Cyber security group Sophos has announced it has accepted a £3bn takeover from US private equity group, Thoma Bravo.
Shares rocketed 37% to 581.4p in early morning trading on Monday and the deal values each share at Sophos at 583p
Sophos board of directors accepted the bid from Thoma Bravo, the shareholders will now give their final approval.
Peter Gyenes, chairman of Sophos, said the takeover “secures the delivery of future value for shareholders today.
“Thoma Bravo has deep sector expertise in cybersecurity software as well as a long and successful track record of partnering with and investing in its portfolio companies to support long-term growth and success.
“Under Thoma Bravo’s ownership we expect Sophos to accelerate its evolution and leadership in next-generation cybersecurity.”
Nicholas Hyett, analyst at Hargreaves Lansdown said, “It’s been a rocky road for Sophos investors against that background we suspect most investors will be reasonably happy with the offer, and with Sophos’ former private equity owner Apax already committed to backing the deal we see little chance of it failing to win shareholder support.
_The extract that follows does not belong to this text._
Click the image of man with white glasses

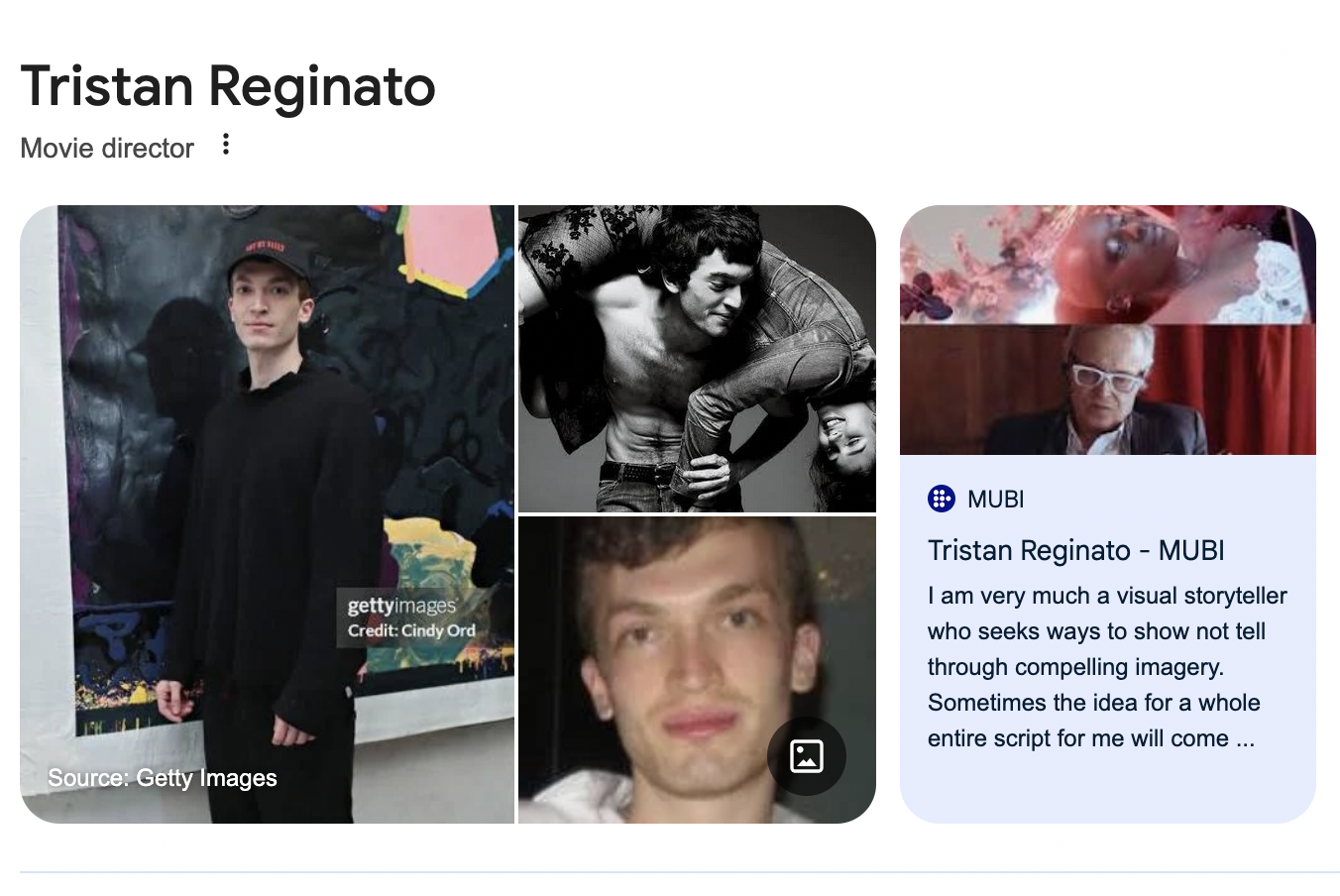pos(1107,390)
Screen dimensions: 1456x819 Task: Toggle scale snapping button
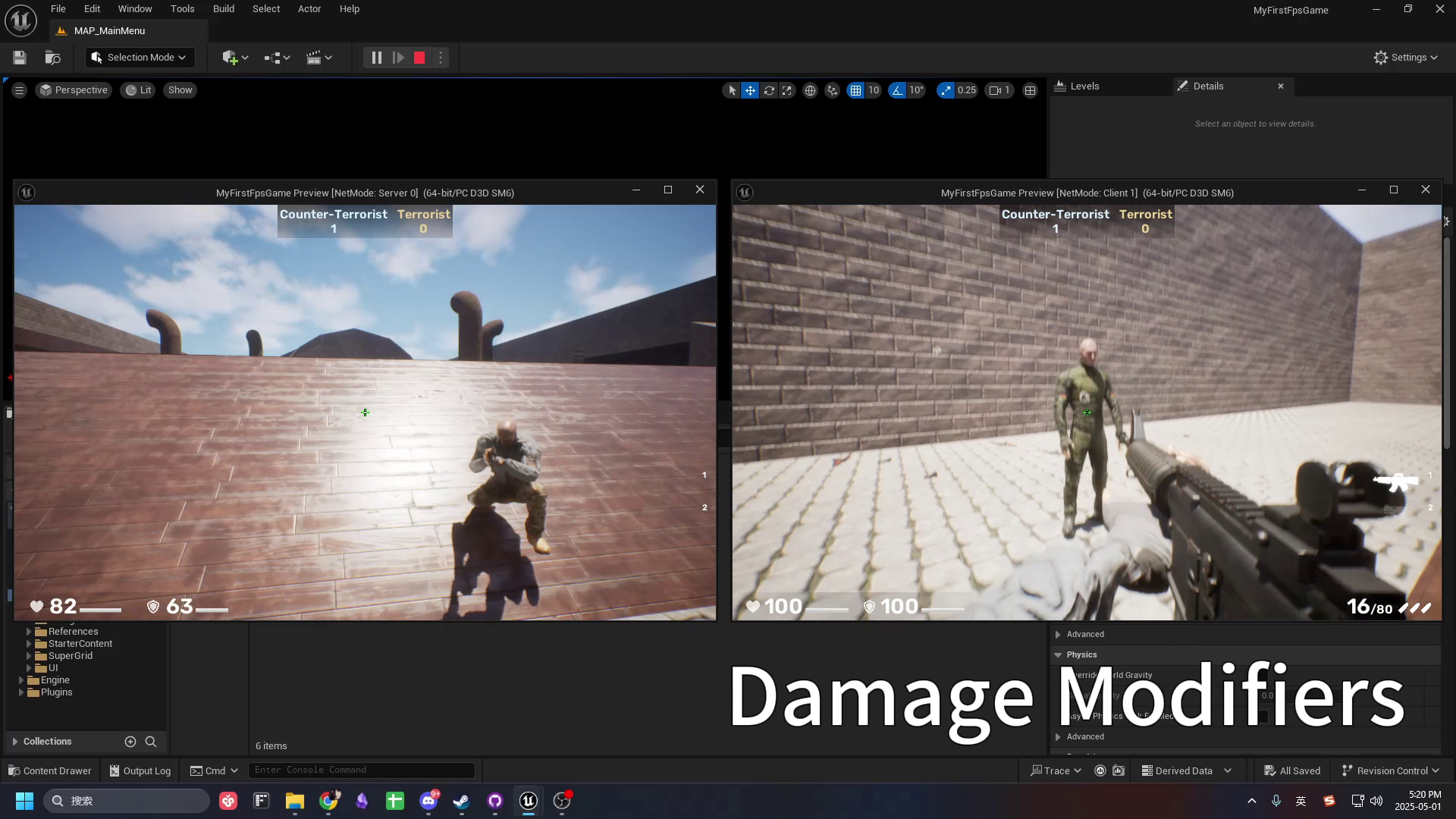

“One thing worth bearing in mind is that the offer is denominated in dollars and given the volatility we’ve seen in sterling recently that means the final pounds and pence value of the deal could end up being significantly different to that reported today.
“If sterling weakens then that’s good news for UK investors, but should a Brexit deal be agreed, a rally in sterling could leave investors out of pocket.
“For those unwilling to stomach the volatility and who want to lock in the current price, it might make sense to sell the shares now rather than hold on until the deal completes, even if that does rule out the possibility of a bump in price from any rival bid.”